• _Fragmento_

● ● ● ●

Los científicos empezaron a prestar atención en serio a los imanes en 1820, cuando el físico danés Hans Christian Ørsted descubrió una conexión entre el magnetismo y la electricidad. En concreto, que una corriente eléctrica puede crear un campo magnético. William Sturgeon, un científico británico, construyó un electroimán en 1824. La historia del electromagnetismo es demasiado extensa para describirla en detalle, pero un avance decisivo vino de la mano de los experimentos de Michael Faraday. Estos llevaron a James Clerk Maxwell a formular las ecuaciones matemáticas de los campos eléctrico y magnético y la relación entre ellos. Estas expresiones indican, de manera precisa, que la electricidad en movimiento produce magnetismo y que el magnetismo en movimiento produce electricidad. Entre ambos, generan ondas electromagnéticas que se desplazan a la velocidad de la luz. De hecho, la luz es un fenómeno de este tipo, igual que las ondas de radio, los rayos X y las microondas.

Una característica intrigante de los materiales ferromagnéticos es su respuesta cuando se calientan. Hay una temperatura crítica, denominada temperatura de Curie. Si se calienta uno de estos materiales por encima de este punto, su campo magnético desaparece. No solo eso, sino que el cambio es abrupto. Conforme se aproxima a la temperatura de Curie, el campo magnético empieza a decaer de manera dramática y lo hace más rápido cuanto más se acerca al valor crítico. Los físicos llaman a este tipo de comportamiento una transición de fase de segundo orden. La pregunta crucial es por qué sucede.

● ● ● ●

Datos de señalamiento para capturas de pantalla
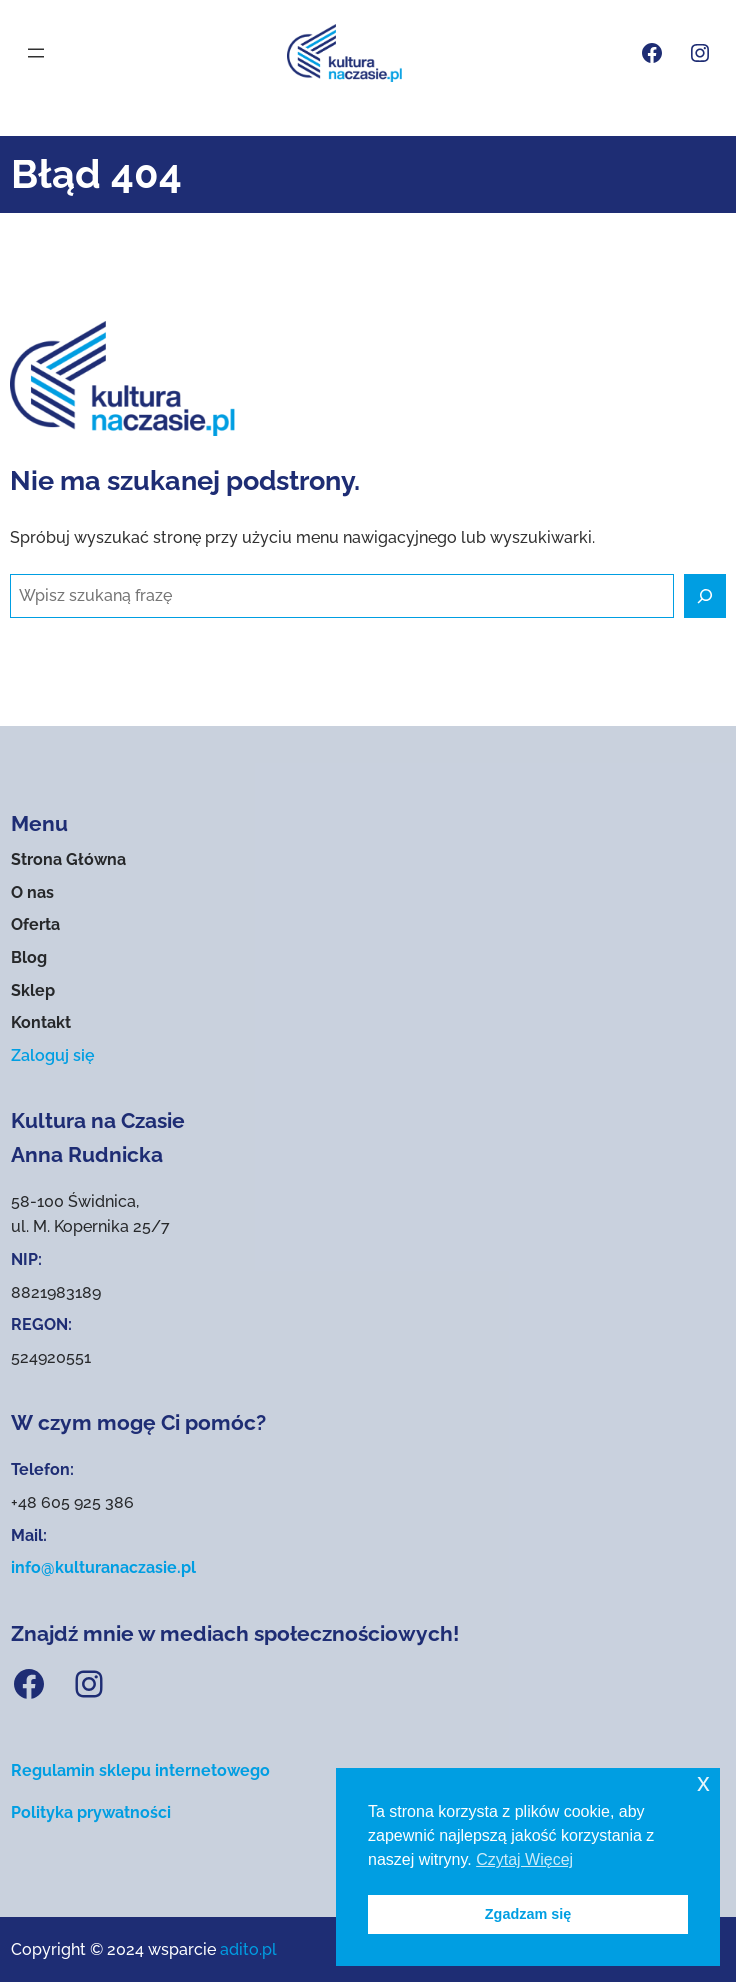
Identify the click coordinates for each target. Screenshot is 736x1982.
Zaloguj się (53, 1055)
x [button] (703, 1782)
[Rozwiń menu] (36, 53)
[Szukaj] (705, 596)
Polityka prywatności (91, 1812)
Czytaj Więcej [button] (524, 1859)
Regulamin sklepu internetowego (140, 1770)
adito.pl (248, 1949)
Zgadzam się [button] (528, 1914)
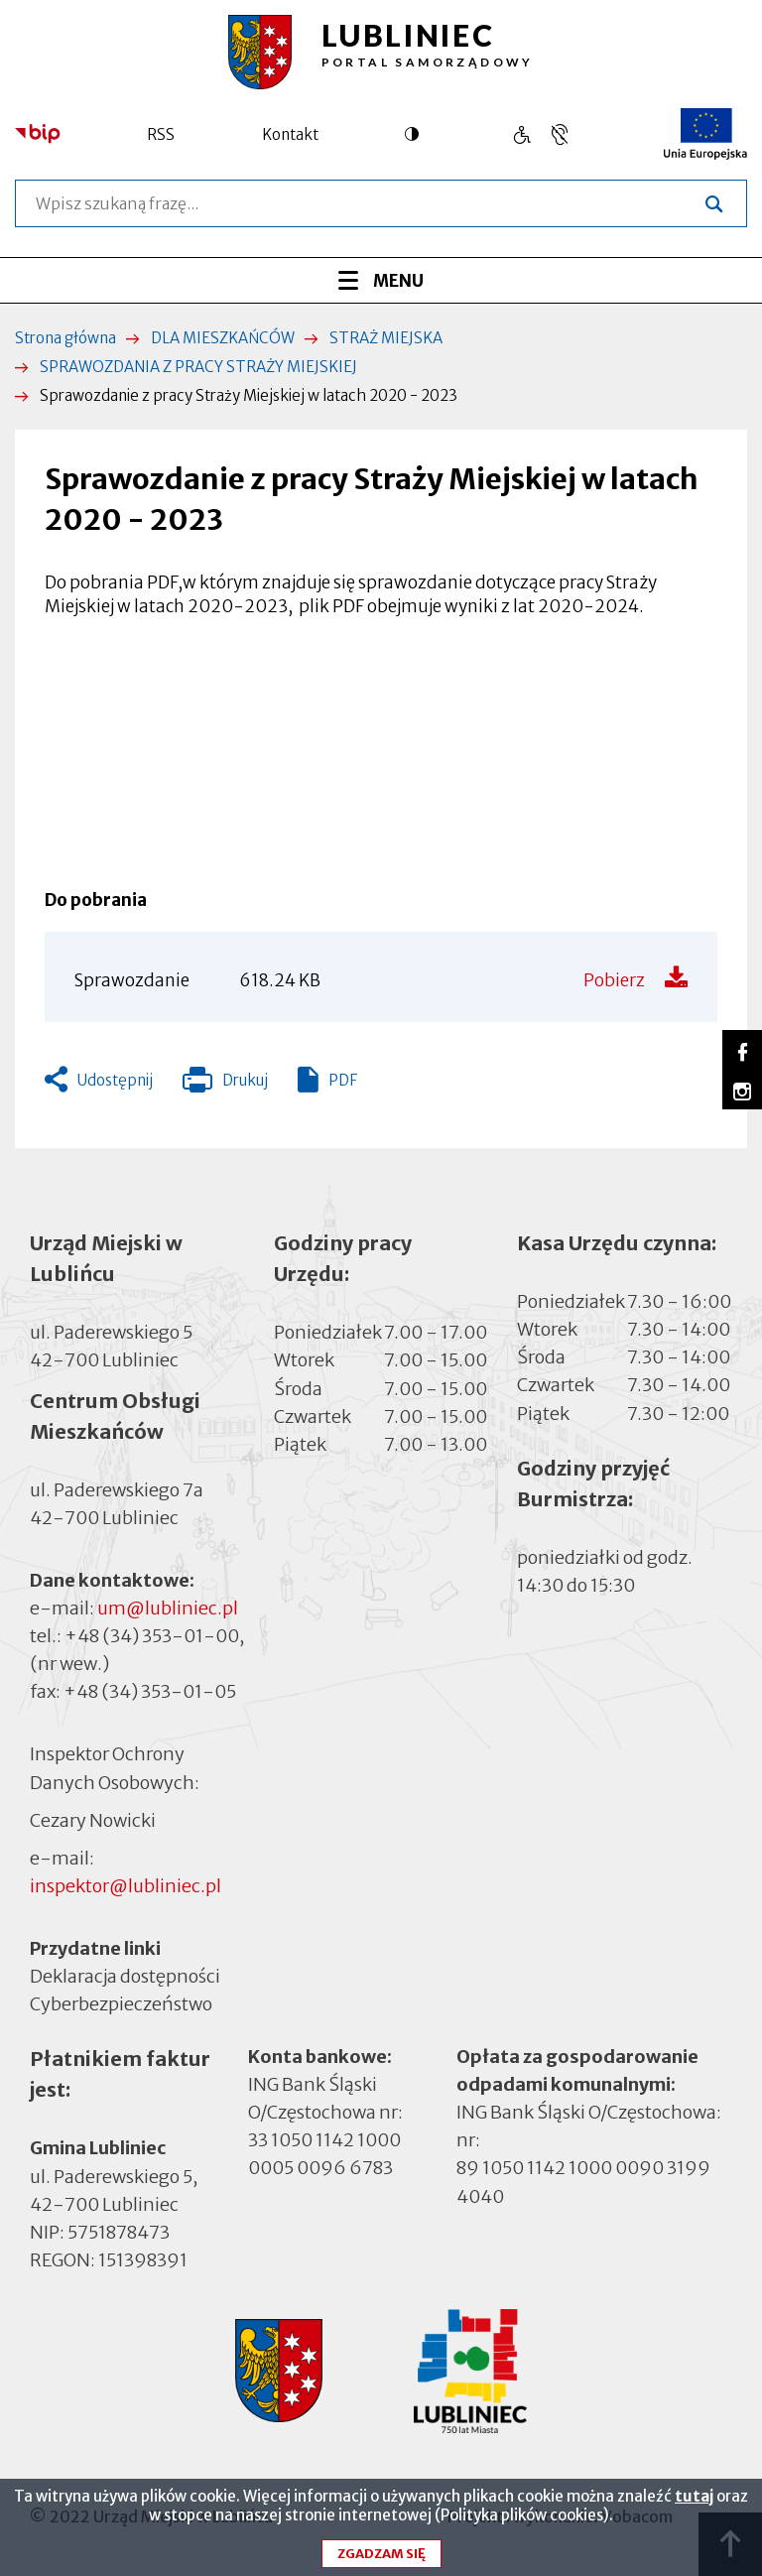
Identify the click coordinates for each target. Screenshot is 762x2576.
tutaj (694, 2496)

● ● ● ●

• _Lista de tareas_
1. Transcriba literalmente el pasaje del fragmento sobre magnetismo que va desde "Una característica intrigante" hasta "por qué sucede.", ambos incluidos.
2. Prosiga la redacción del fragmento sobre magnetismo a partir del punto en que termina.
Estos datos proceden de una fuente distinta.

• _Resultados_
1.
Una característica intrigante de los materiales ferromagnéticos es su respuesta cuando se calientan. Hay una temperatura crítica, denominada temperatura de Curie. Si se calienta uno de estos materiales por encima de este punto, su campo magnético desaparece. No solo eso, sino que el cambio es abrupto. Conforme se aproxima a la temperatura de Curie, el campo magnético empieza a decaer de manera dramática y lo hace más rápido cuanto más se acerca al valor crítico. Los físicos llaman a este tipo de comportamiento una transición de fase de segundo orden. La pregunta crucial es por qué sucede.

2.
Una pista importante vino del descubrimiento del electrón, una partícula subatómica que tiene una carga eléctrica muy pequeña. Una corriente eléctrica es una multitud de estas cargas en movimiento. Los átomos tienen un núcleo, compuesto de protones y neutrones, rodeado por una nube de electrones. Su número y disposición determina las propiedades químicas del átomo. Estas partículas también tienen una propiedad llamada espín. Es cuántica y aunque ellas no rotan en realidad, tiene mucho en común con el momento angular, un nombre matemático elegante para una característica de los cuerpos que rotan en la física clásica. El momento angular indica la potencia de la rotación y la dirección en la que se produce, el eje en torno al cual gira el cuerpo.

Los físicos descubrieron de manera experimental que el espín del electrón lo dota de un campo magnético. Siendo la mecánica cuántica lo que es (en concreto, una cosa muy rara), el espín del electrón medido sobre cualquier eje concreto es siempre «arriba» o «abajo». Estos estados se corresponden en general con un imán minúsculo que tiene un polo norte en la parte superior y uno sur en la inferior, o al revés. Antes de medir el espín, este puede ser cualquier combinación de arriba y abajo de manera simultánea, lo que se podría entender en resumidas cuentas como una rotación en torno a un eje diferente, pero cuando se observa sobre el eje seleccionado, resulta que siempre es arriba; o abajo. Uno de los dos. Esa es la parte más extraña y es diferente por completo de la rotación en la física clásica.

La conexión entre el espín de un electrón y su campo magnético explica en buena medida no solo por qué los imanes pierden su magnetismo si se calientan demasiado, sino cómo sucede. Antes de que un material ferromagnético esté imantado, los espines de sus electrones están alineados de manera aleatoria, de modo que sus minúsculos campos magnéticos tienden a cancelarse. Cuando se imanta el material, bien mediante un electroimán o por acercarse a otro imán permanente, se alinean los espines de sus electrones. Entonces se refuerzan unos a otros y crean un campo magnético detectable a escala macroscópica. Si se deja a sus propios medios, esta disposición se conserva y ya se tiene un imán permanente.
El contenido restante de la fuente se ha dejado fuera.